Doctors and Nurses is a 1981 Australian comedy film directed by Maurice Murphy. The gimmick is child actors play doctors and nurses and adults play patients.

==Cast==
- Pamela Stephenson as Permanent Wave
- Bert Newton as Mr. Cody
- Richard Meikle as The President
- Graeme Blundell as Mr. X
- Drew Forsythe as Katz
- Andrew McFarlane as Milligan
- Sarah Lambert as Mary Grey

==Reception==
FilmInk magazine later said "I’ve got to say, I used to watch this on VHS when I was eight and remember loving it. I haven’t seen it since I was eight. Amazing cast."

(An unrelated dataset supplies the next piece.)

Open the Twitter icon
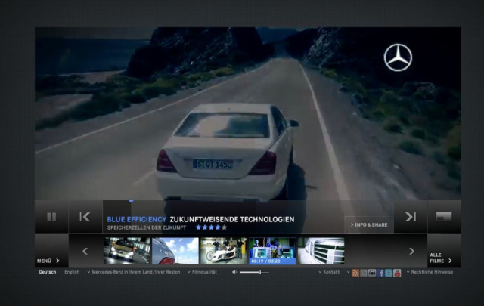This screenshot has height=306, width=484. click(389, 272)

==Horror Movie and Goose Flesh==
After making the movie, Maurice Murphy and Brian Rosen decided to make a follow-up project, shooting two films back to back, Horror Movie and Goose Flesh, budgeted at $500,000 each. The movie had the same plot line but Horror Movie was a straight film, whereas Goose Flesh was a comedy. The same cast and crew were used.

Filming started in Sydney in April 1981. A scene would be shot straight then re-shot as a comedy. However, the film ran out of money and filming stopped after a week. Brian Rosen was left with $700,000 debt.